OPGAVEN
[a] Vat het tekstfragment samen in twee zinnen.
[b] Wat is volgens het tekstfragment het belangrijkste bij het oordeel dat er tegen Jos B. ernstige bezwaren bestaan?
[c] Geef uit het tekstfragment de passage vanaf "Naast ernstige bezwaren" tot en met "wettelijke redenen aanwezig." woordelijk terug.

TEKSTFRAGMENT

----------

Een bevel tot inbewaringstelling kan alleen worden afgegeven als er meer is dan alleen een verdenking. Er moet sprake zijn van, zoals dat heet, “ernstige bezwaren”. De rechter-commissaris is van oordeel dat er tegen Jos B. ernstige bezwaren bestaan. Het belangrijkste daarbij is de DNA-hit. Wat ook een rol speelt, is dat de verdachte in de nacht van 11 op 12 augustus 1998 in de buurt van de Brunssummerheide is geweest en dat hij over de reden van zijn aanwezigheid toen bij de politie wisselend heeft verklaard.
Naast ernstige bezwaren moeten, om te komen tot een bevel bewaring, ook een of meer in de wet genoemde redenen aanwezig zijn om de verdachte in bewaring te stellen. In deze zaak zijn die wettelijke redenen aanwezig.
Naar het oordeel van de rechter-commissaris was er sprake van vluchtgevaar, van een ernstig strafbaar feit waardoor de rechtsorde ernstig geschokt is en van gevaar voor herhaling. Het vluchtgevaar heeft te maken met het feit dat de verdachte begin dit jaar is verdwenen en zich kennelijk lange tijd onvindbaar kon houden. Het gevaar op herhaling leidt de rechter-commissaris af uit het dossier waaruit naar voren komt dat de verdachte mogelijkerwijs een voorkeur heeft voor jonge jongens. Daarbij moet bij de verdenking van een zedendelict het risico op herhaling altijd heel serieus worden genomen. Dat Jos B. verdacht wordt van feiten waardoor de rechtsorde ernstig is geschokt, zal duidelijk zijn.

----------

Screenshot-groundinggegevens

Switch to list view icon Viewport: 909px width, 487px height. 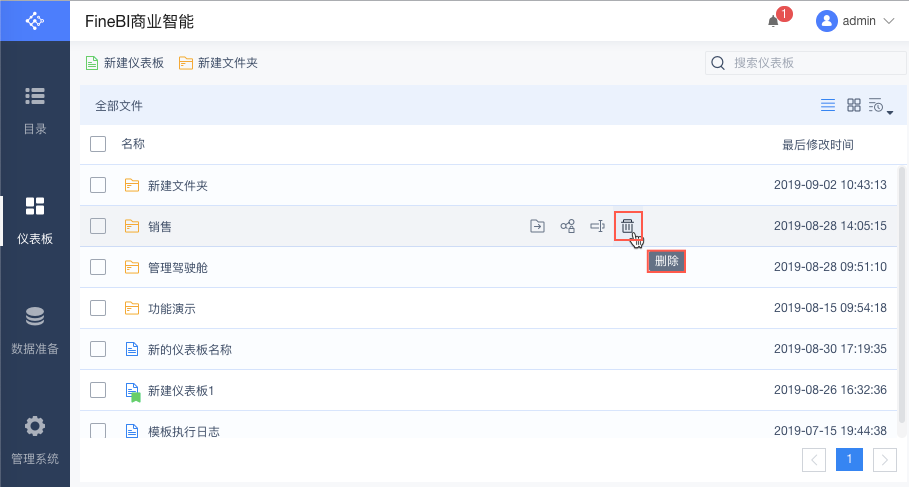coord(828,105)

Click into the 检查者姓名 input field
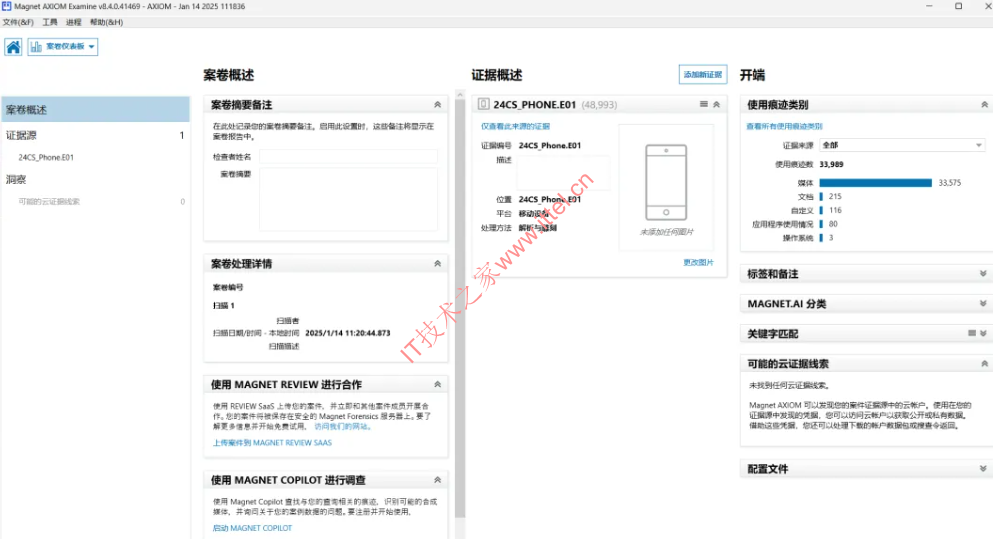pos(348,157)
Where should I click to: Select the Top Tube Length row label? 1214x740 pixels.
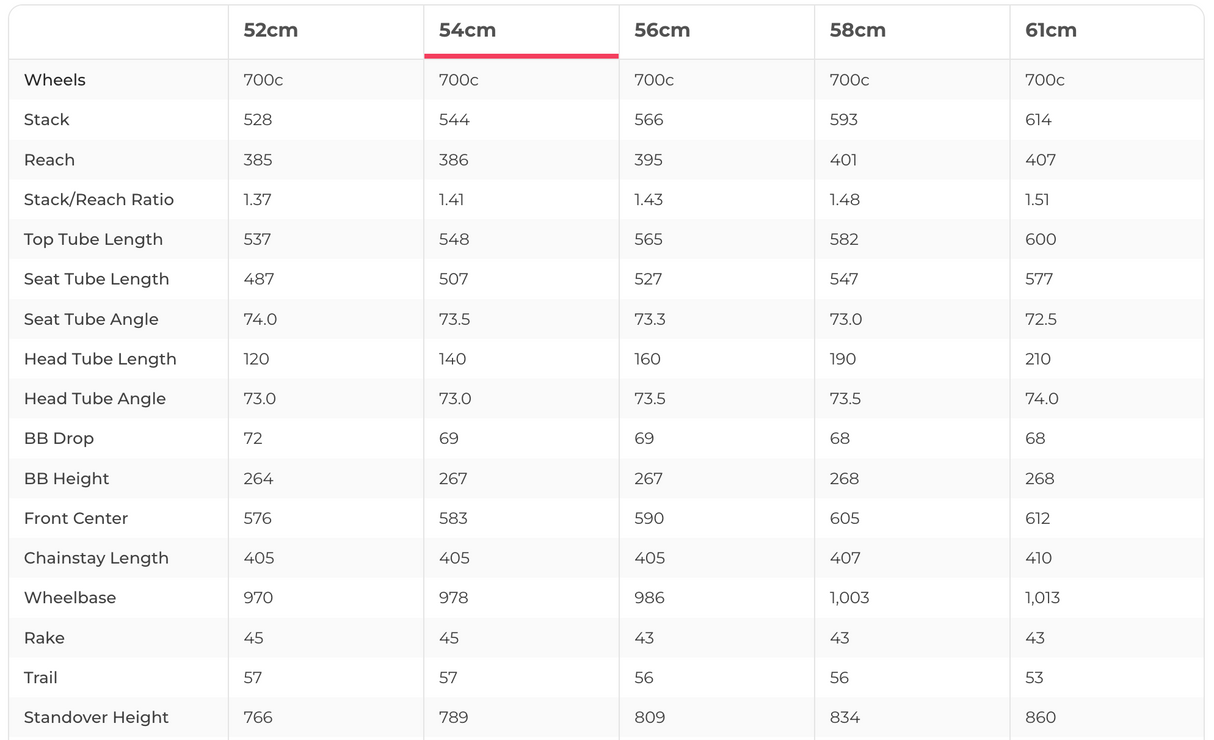(x=93, y=239)
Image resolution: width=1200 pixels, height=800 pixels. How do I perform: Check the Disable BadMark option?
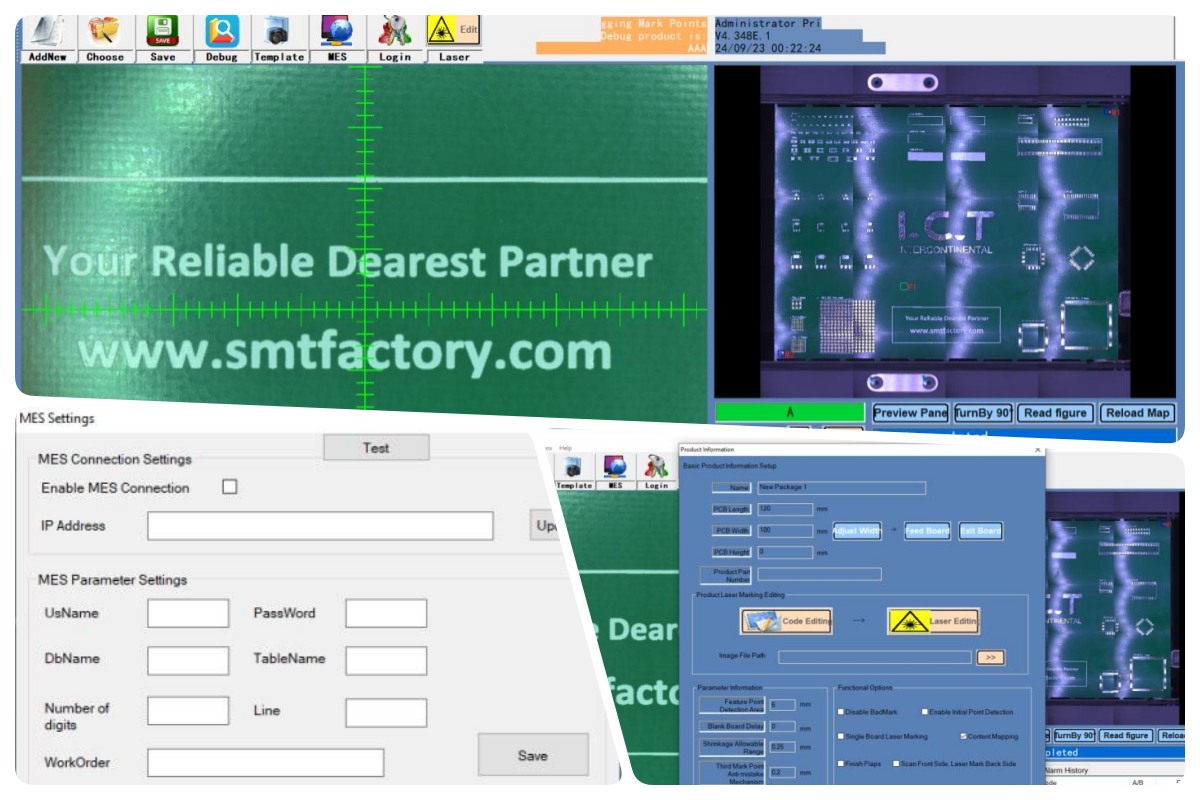840,711
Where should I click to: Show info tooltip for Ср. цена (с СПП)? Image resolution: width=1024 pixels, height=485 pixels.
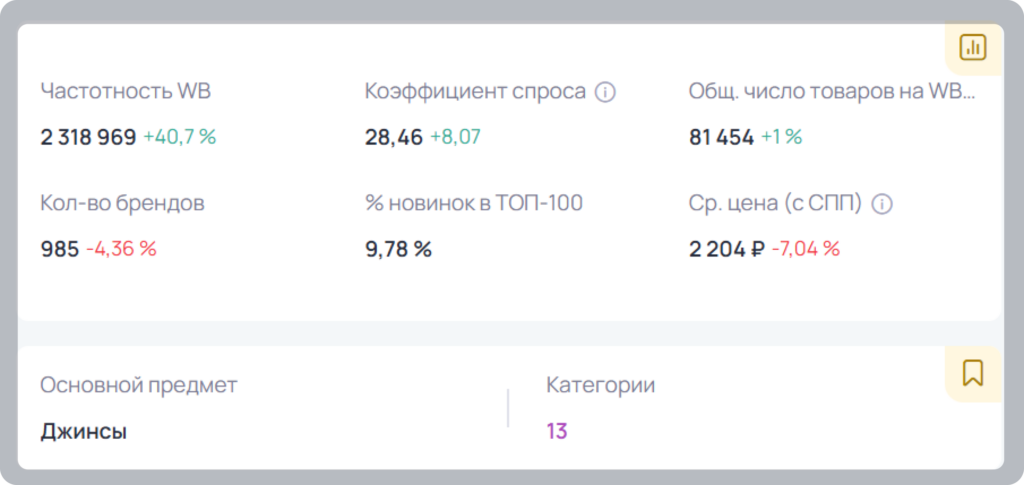(882, 204)
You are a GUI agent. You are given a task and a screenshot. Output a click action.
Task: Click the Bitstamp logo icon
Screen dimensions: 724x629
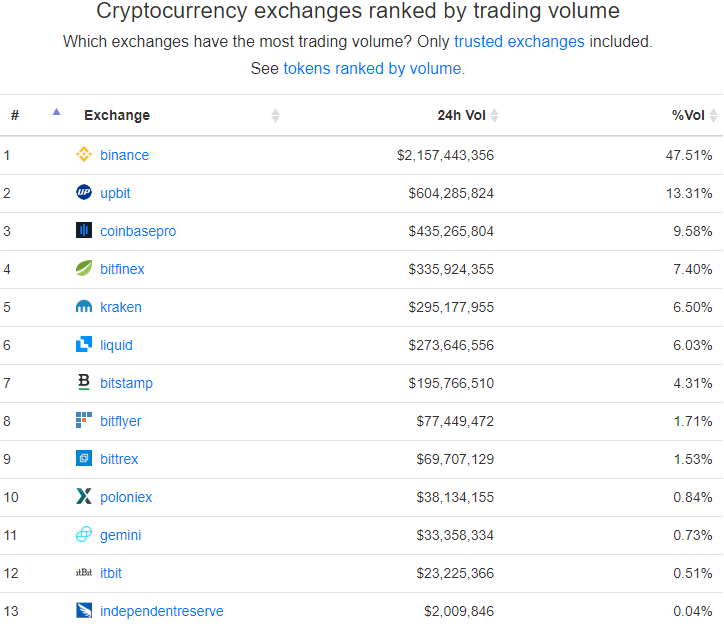(84, 383)
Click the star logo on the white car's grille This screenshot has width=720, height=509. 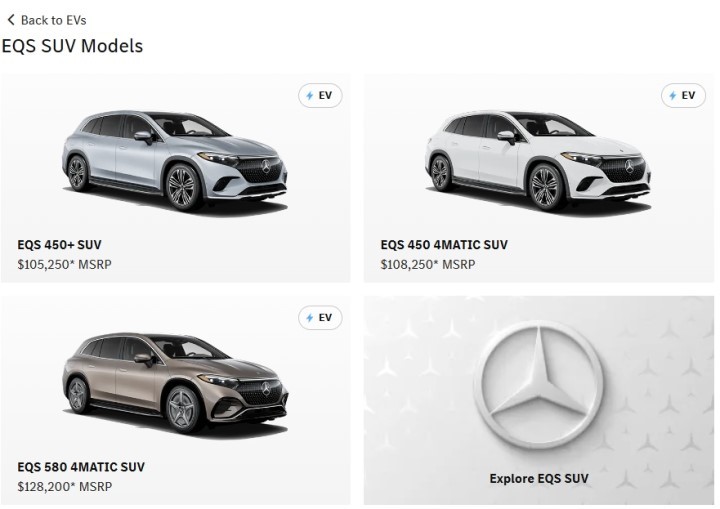630,166
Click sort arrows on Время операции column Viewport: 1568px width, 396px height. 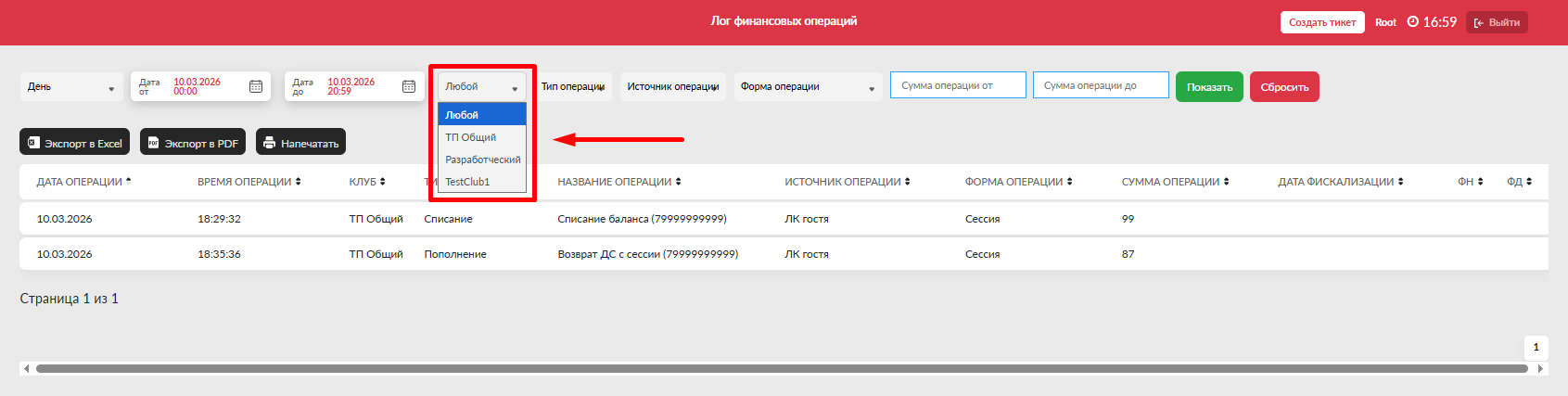[x=298, y=182]
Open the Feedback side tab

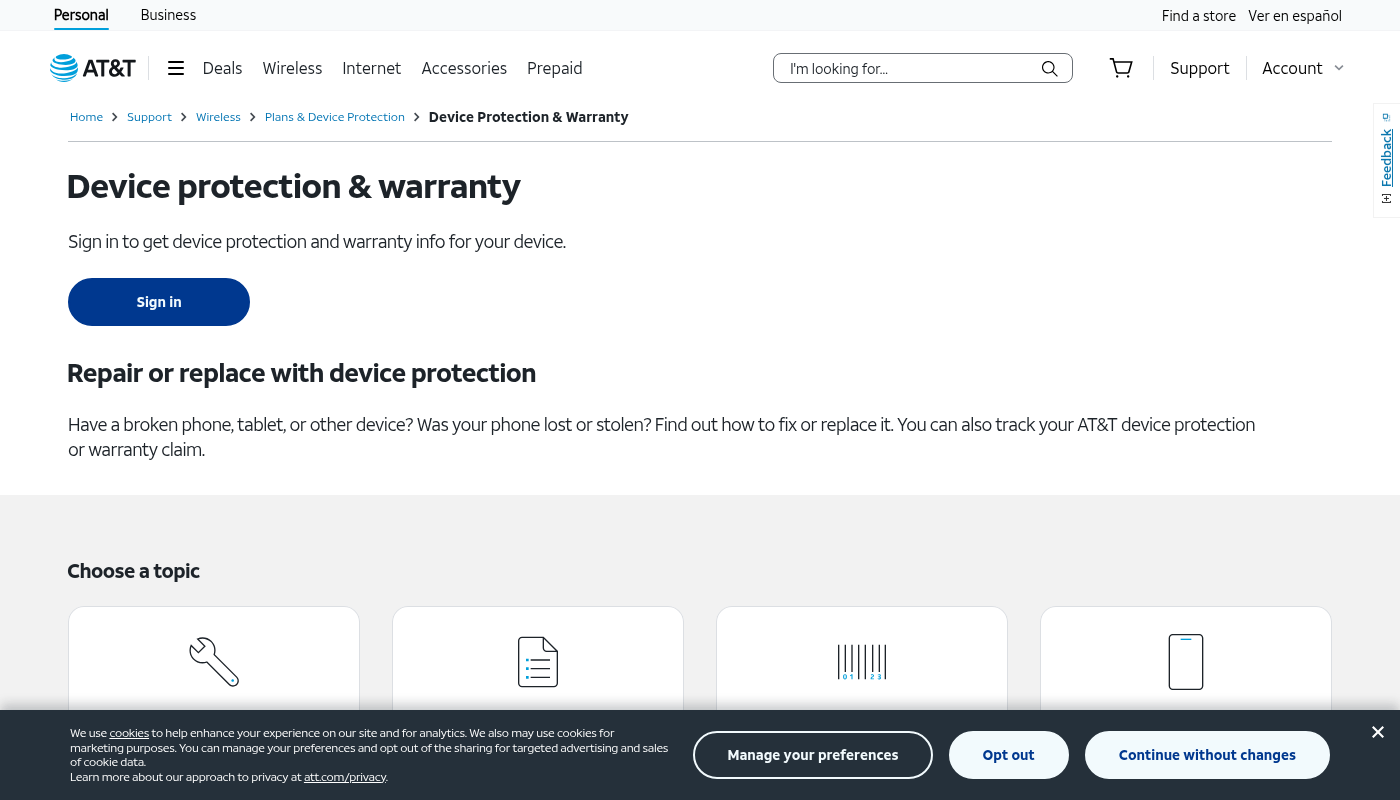[x=1387, y=160]
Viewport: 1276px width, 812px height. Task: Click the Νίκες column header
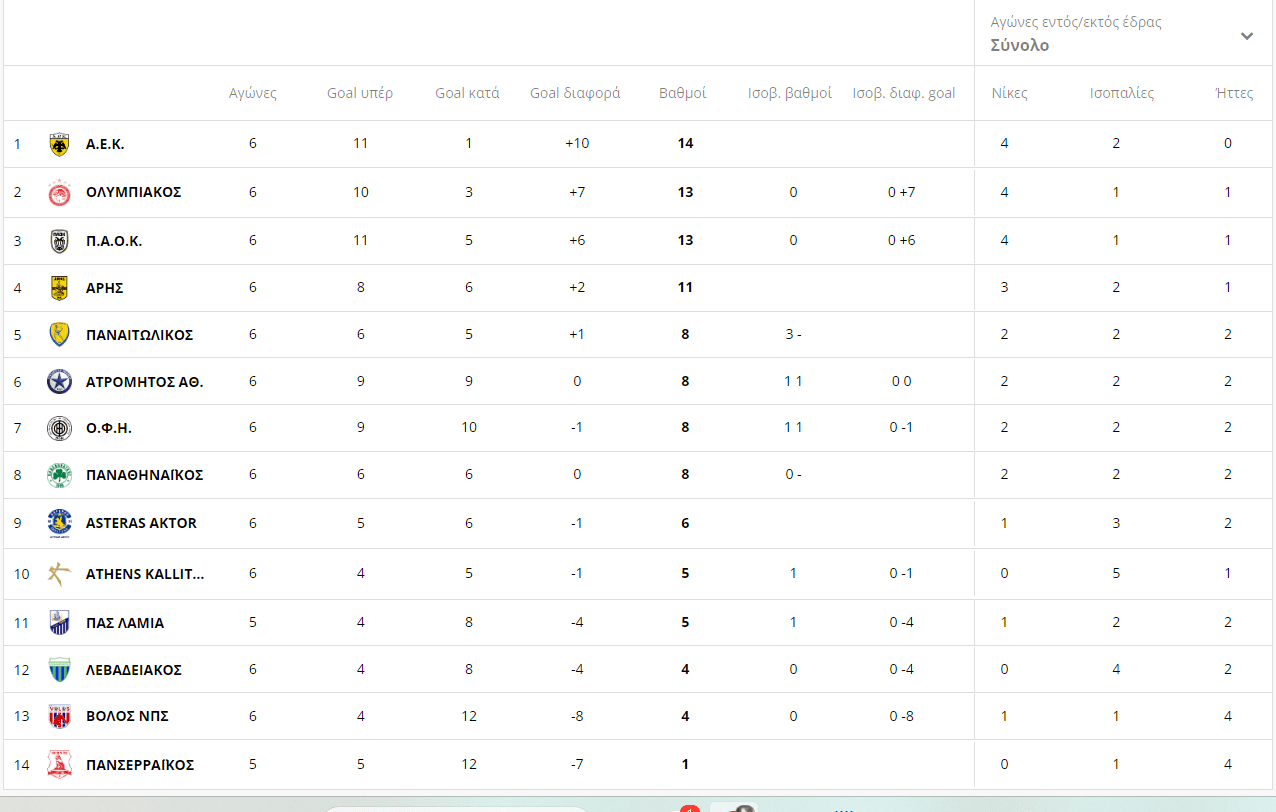click(1009, 93)
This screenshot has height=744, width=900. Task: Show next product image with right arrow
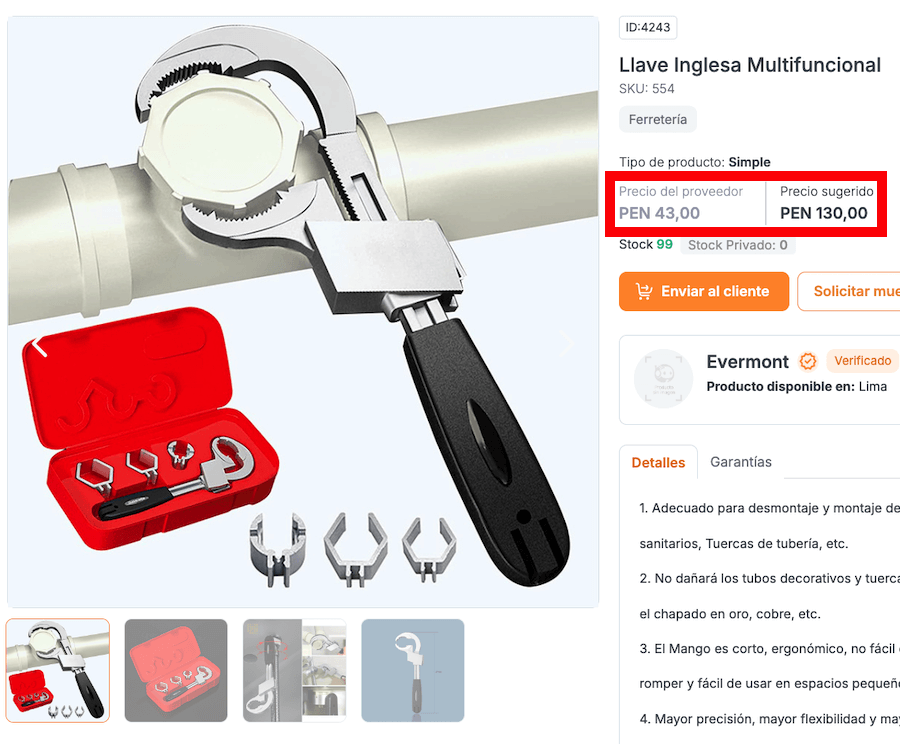pyautogui.click(x=567, y=344)
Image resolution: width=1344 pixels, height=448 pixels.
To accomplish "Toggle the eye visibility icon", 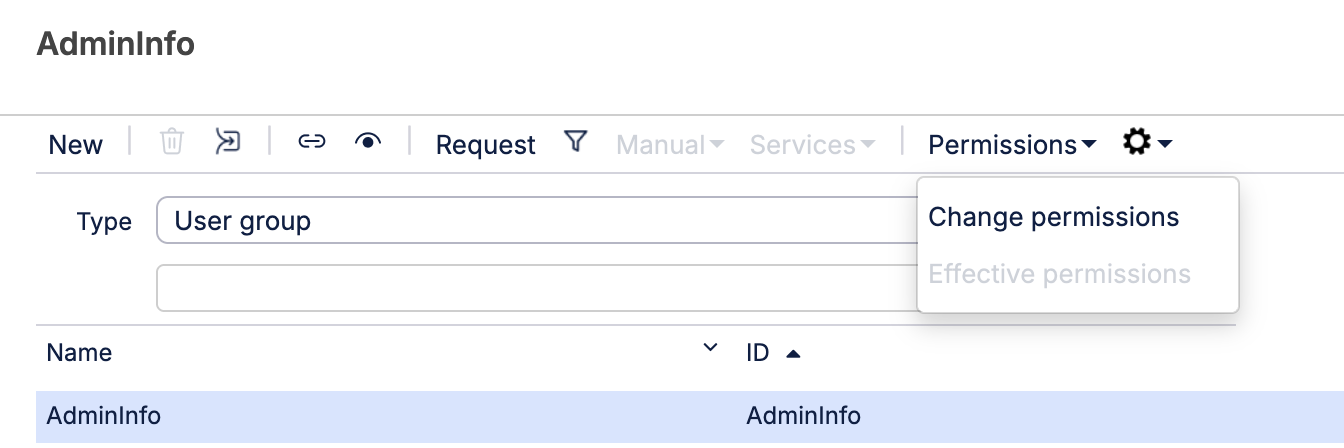I will pyautogui.click(x=369, y=142).
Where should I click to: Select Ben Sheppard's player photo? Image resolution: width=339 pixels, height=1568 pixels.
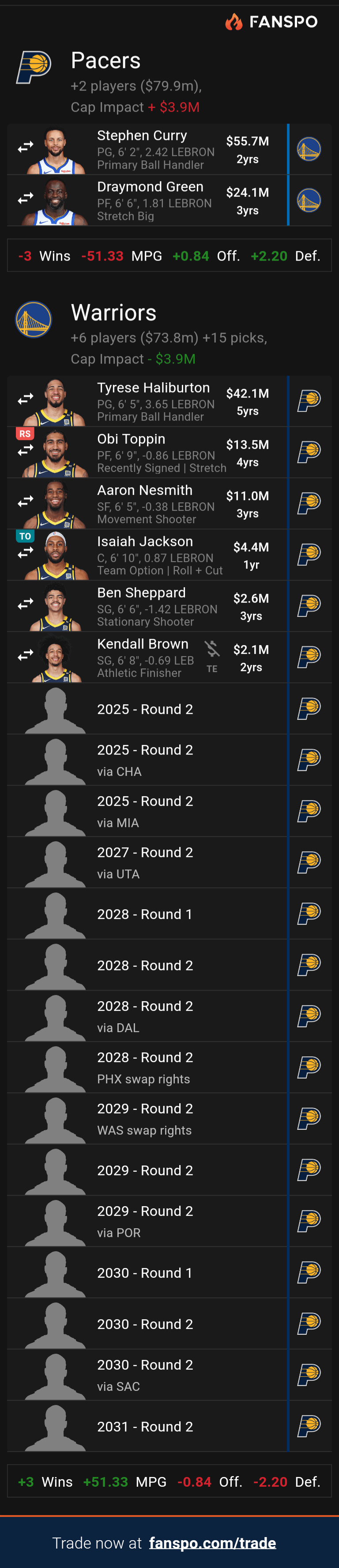click(x=55, y=607)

----------

ANTWOORDEN
[a] De rechter-commissaris acht ernstige bezwaren tegen Jos B. aanwezig, vooral vanwege de DNA-hit en daarnaast omdat hij in de nacht van 11 op 12 augustus 1998 in de buurt van de Brunssummerheide was en wisselend verklaarde over de reden daarvan. Ook de wettelijke redenen voor bewaring zijn volgens de rechter-commissaris aanwezig: vluchtgevaar, een ernstig strafbaar feit waardoor de rechtsorde ernstig geschokt is, en gevaar voor herhaling.

[b] De DNA-hit.

[c]
Naast ernstige bezwaren moeten, om te komen tot een bevel bewaring, ook een of meer in de wet genoemde redenen aanwezig zijn om de verdachte in bewaring te stellen. In deze zaak zijn die wettelijke redenen aanwezig.